The ongoing impact of $2 trillion in government stimulus, with other factors such as pent-up consumer demand and returning consumer confidence, will finally lead to a turnaround, and the third quarter of next year will be “better than expected” by many, said Dr. Jim Paulsen, chief investment strategist of Wells Capital Management. “It’s like you’re at a cookout and you’re trying and trying to get your charcoal going and you keep squirting on lighter fluid and all of a sudden it goes ‘poof!’” Paulsen said.

Dr. Scott Anderson, senior economist for Wells Fargo & Company, predicted that the housing sector will lead the way. “One bright note is that the sector that led the economy into this morass is about to turn the corner, perhaps as soon as this summer, and will start to lead us out,” Anderson said.

Monetary policy should be augmented with fiscal policy

Dr. Eugenio Aleman, senior economist for Wells Fargo & Company, said he was most concerned that monetary policy – the injecting of hundreds of billions of dollars into the economy through the financial sector – is not helping those who need it most.

“Current monetary policy will help only those households that do not need help – those that have plenty of money and have a stable job,” he said. “They will refinance, buy homes and consume. It will not help those who are struggling to make ends meet, or have lost their jobs or may soon lose them, because no financial institution is going to lend them money to buy a home, no matter what the interest rate is.” He said it is up to the new administration to help these households through fiscal policy, with government spending that will create jobs.

Anderson said the current job market is one of the worst in decades, with another 3.7 million jobs expected to be lost next year. That means that job losses in this recession will total 5.5 million, twice as many as were lost in the 1981-1982 recession, the second worst since World War II. He expects the unemployment rate to rise to 8.8 percent by the end of 2009 and to average 8.2 percent for the year. Deflation will also occur. Gross domestic product will decline in the first two quarters before expansion resumes in the third quarter.

Paulsen blamed “fear mongering” by government officials to persuade Congress to pass the $700 billion Troubled Asset Relief Program in the fall for the depth of our problems today.
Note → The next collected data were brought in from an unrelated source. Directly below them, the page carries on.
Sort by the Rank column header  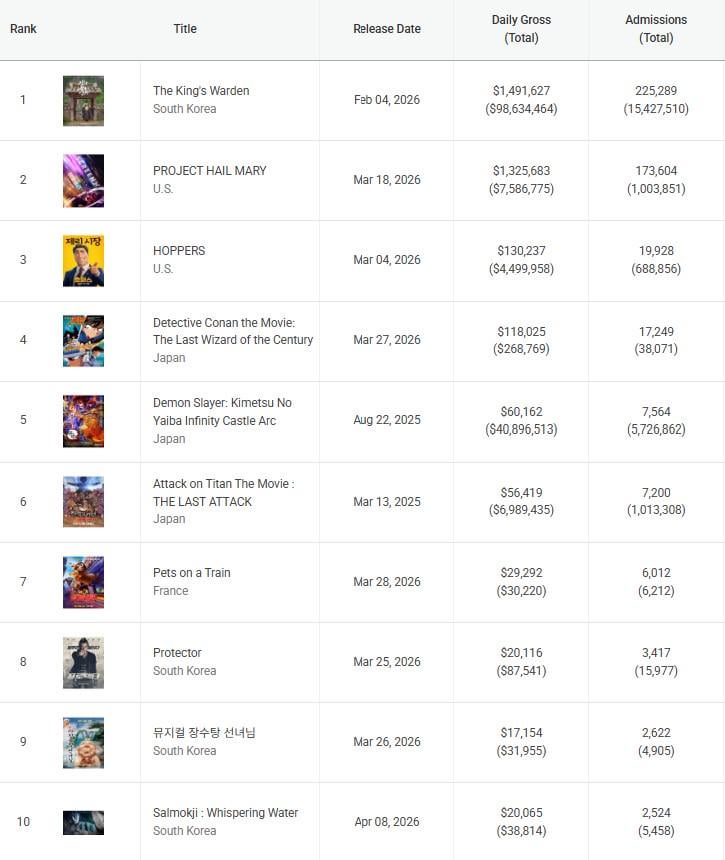23,29
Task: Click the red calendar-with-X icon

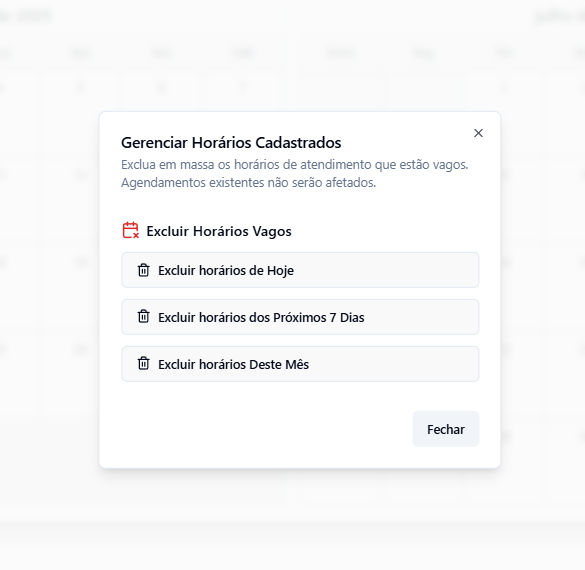Action: click(131, 230)

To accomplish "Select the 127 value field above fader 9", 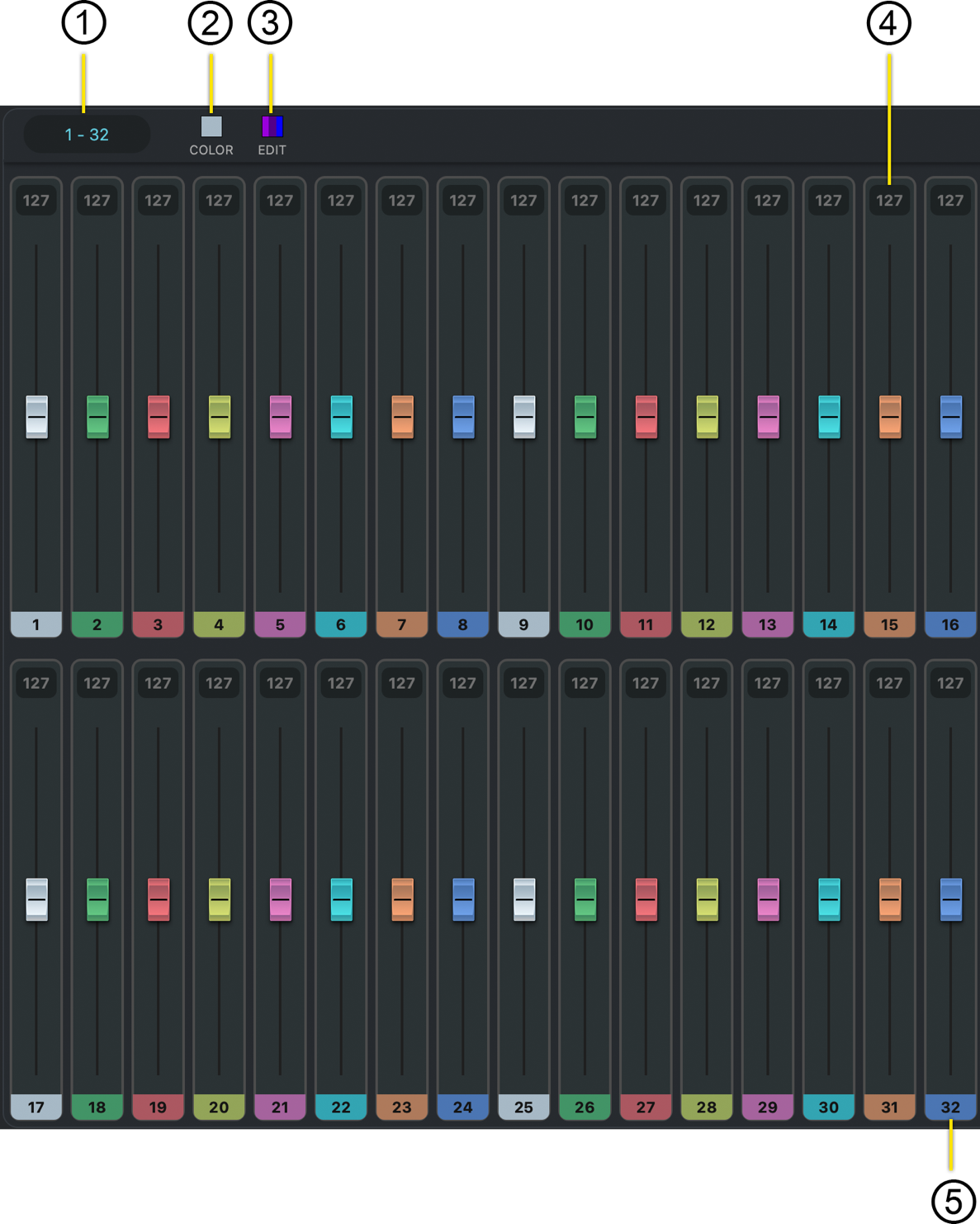I will (x=523, y=201).
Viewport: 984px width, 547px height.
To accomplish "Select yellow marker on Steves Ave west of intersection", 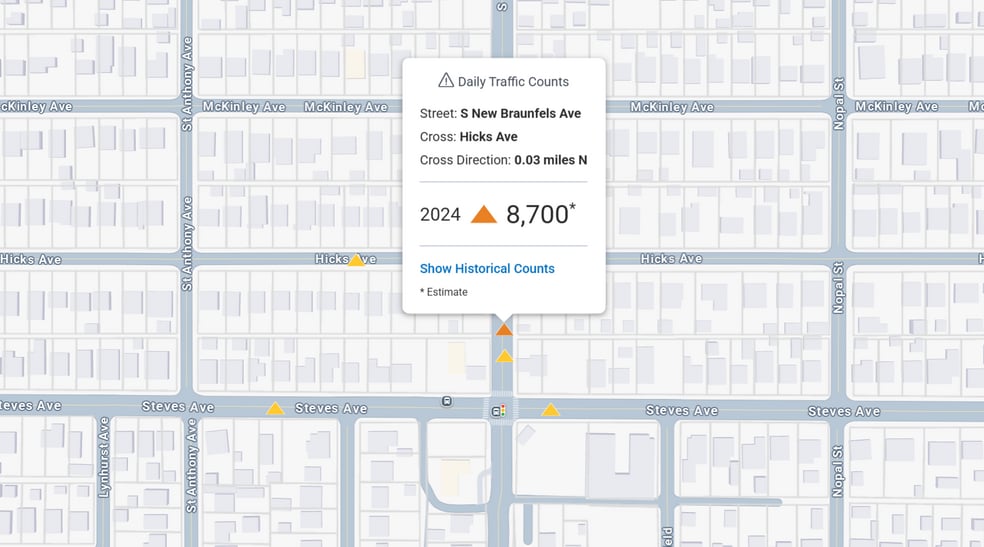I will pos(275,409).
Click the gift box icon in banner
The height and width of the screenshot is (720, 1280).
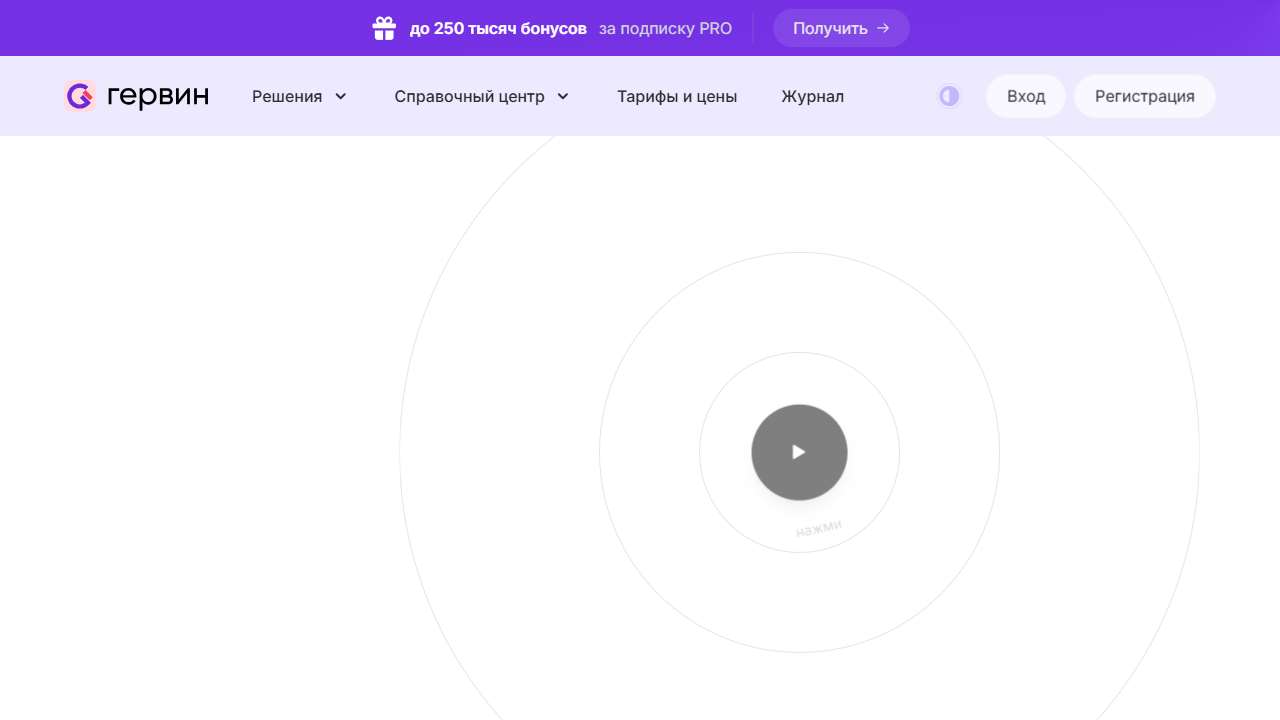(384, 28)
That, he said, “froze everyone in their tracks” and resulted in “economic paralysis.”

Factors leading to recovery – and long-term issues it will create

Paulsen predicted confidence will begin to return in the first half of next year, helped by “the consumer who waited to buy a car and is definitely going to need one.”

Anderson said the U.S. government will provide the primary support for the economy in 2009. This will come in a stimulus package from the new administration with infrastructure spending and middle-class tax cuts, plus “natural stabilizers” such as unemployment benefits, food stamps and other welfare payments. The infrastructure spending will be too narrow to help everyone, he said – but the middle-class tax cuts will offer more sustained consumer spending than recent one-time stimulus checks. Savings rates may also rise to 5 percent.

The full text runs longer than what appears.